Savcı mütaalasında şunları kaydetti:
"Dosya içeriğinde yer alan iletişim tespitinde yer alan kayıtlardan anlaşılacağı üzere Esra ve Abdullah'ın hayatın olağan akışına uymayacak şekilde tedirgin hareketler ve konuşmalar yaptığı, tanık Hatice B'nin sanıklar Abdullah ve Esra arasında gerçekleştiğini iddia ettiği, Abullah'ın Esra'ya hitaben Hüseyin K'nin ailesini kastederek, 'Artık seni tehdit edemezler, adamlarımı gönderdim. İçin rahat olsun. Ben onları öldürttüm.' şeklinde sözler söylediği, sanıklar Esra Taş ve Abdullah Başdemir'in azmettirmesi sonucu Sanık Ertuğrul Çelik'in Hüseyin K'nin ailesini öldürmek isterken evlerin ve sokakların birbirine çok benzediği İsmil Mahallesinde yanlışlıkla maktuller Metin ve Necla Büyükşen'i öldürmesi suretiyle sanıkların üzerine atılı kasten öldürme suçunu işledikleri anlaşılmıştır."
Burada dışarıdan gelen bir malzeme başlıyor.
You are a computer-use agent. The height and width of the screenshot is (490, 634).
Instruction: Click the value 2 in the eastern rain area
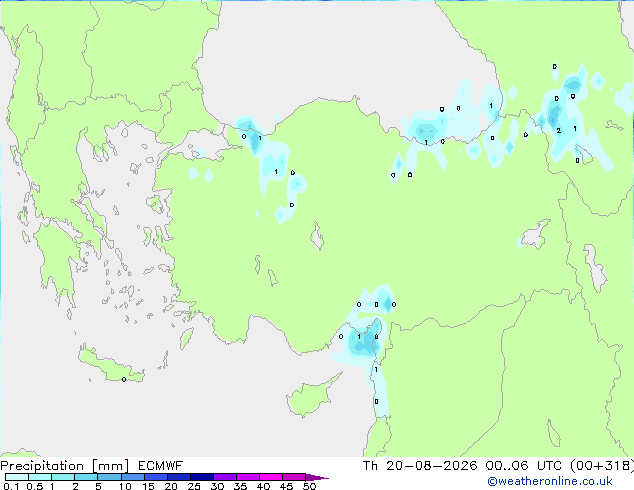558,131
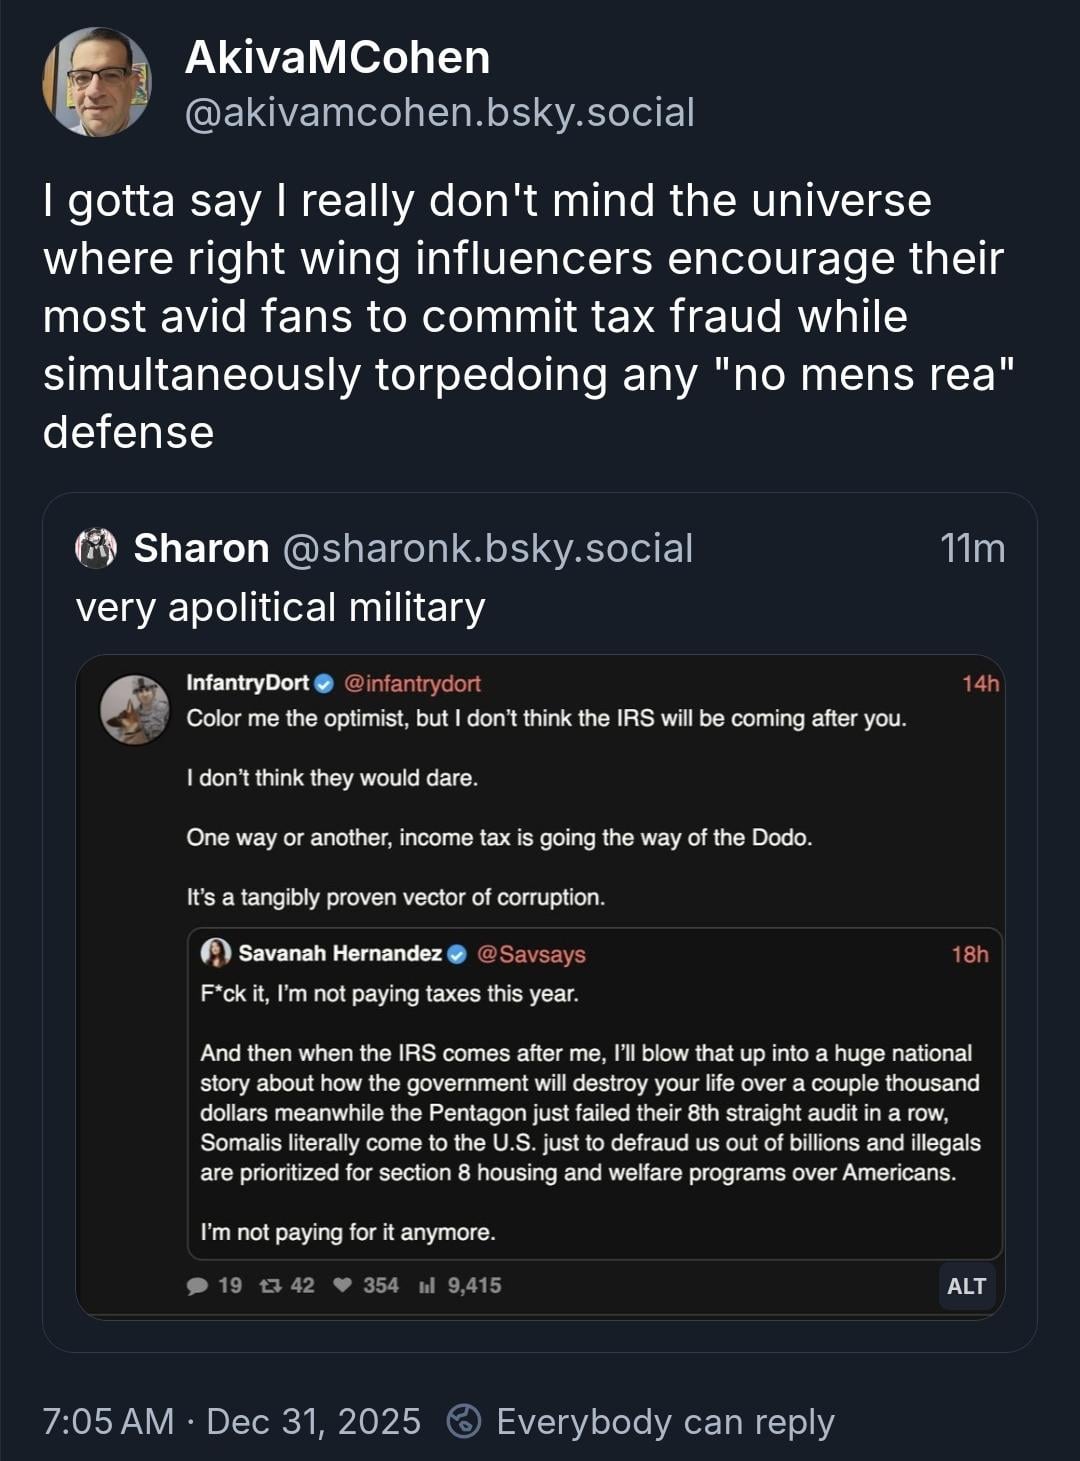Image resolution: width=1080 pixels, height=1461 pixels.
Task: Click the views bar-chart icon beside 9,415
Action: click(x=427, y=1286)
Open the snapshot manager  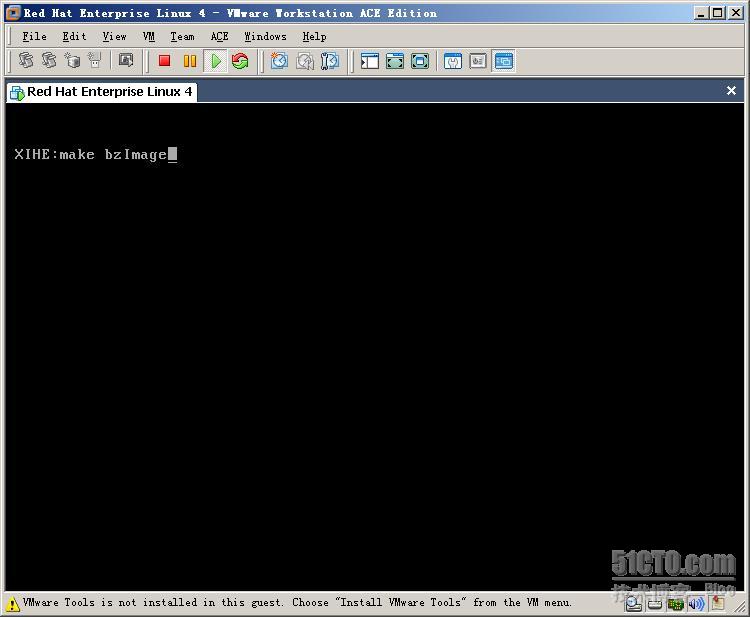[329, 61]
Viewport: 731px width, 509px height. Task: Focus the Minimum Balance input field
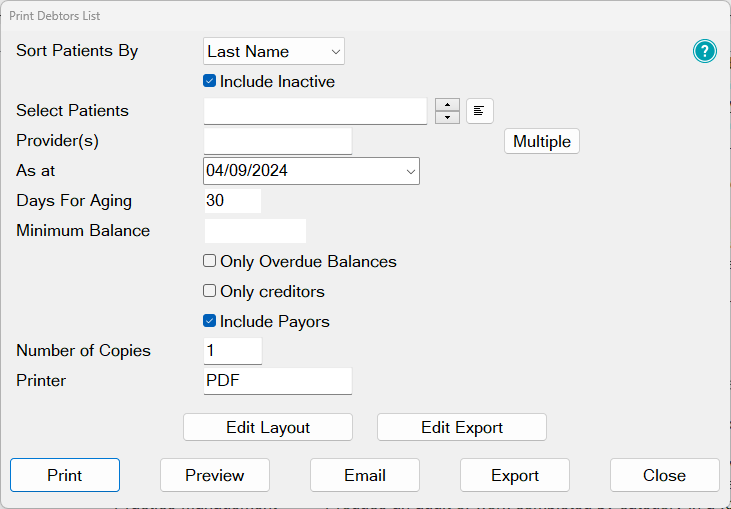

Esas hakkındaki mütalaada, Ertuğrul Çelik'in "kasten öldürme" suçundan 2 kez müebbet hapis, Abdullah Başdemir ve Esra Taş'ın, Çelik'i azmettirdiği gerekçesiyle 2 kez müebbet hapis cezasına çarptırılması istendi.
Bu sanıkların "konut dokunulmazlığını ihlal" suçundan ayrı ayrı 6 yıl hapse çarptırılması da istenen söz konusu mütalaada, sanık Ertuğrul Çelik hakkında ayrıca Büşra Büyükşen'in yaralanması nedeniyle "silahla kasten yaralama" suçundan 3 yıl hapisle cezalandırılması talep edildi.
Mütalaada, tutuksuz sanık Zekeriya O'nun ise beraati istendi. Mahkeme heyeti, eksik hususların giderilmesi için duruşmayı erteledi.
Olayın geçmişi
Merkez Karatay ilçesi İsmil Mahallesi'nde 3 Eylül 2018'de evlerinde maskeli bir kişi tarafından av tüfeğiyle vurulan Metin (55) ile eşi Necla Büyükşen (54) hayatını kaybetmiş, pencereden atlayıp kaçan kızları yaralanmıştı.
Esra Taş, Abdullah Başdemir, Mustafa Okşen, Ertuğrul Çelik, Zekeriya O, Afganistan uyruklu A.U. tutuklanmış, bir süre sonra A.U. ile Zekeriya O. adli kontrol şartıyla tahliye edilmiş, A.U. hakkında takipsizlik kararı verilmişti.
Tutuklu sanıklardan Mustafa Okşen ise cezaevinde rahatsızlanmış, kaldırıldığı hastanede yaşamını yitirmişti.
İddianamede, sanıklardan Ertuğrul Çelik, Abdullah Başdemir ve Esra Taş'ın 2'şer kez ağırlaştırılmış müebbet hapsi, evi katil zanlısına tarif eden Zekeriya O'nun ise "tasarlayarak adam öldürmeye yardım etme" suçundan 2 kez 20 yıla kadar hapsi istenmişti.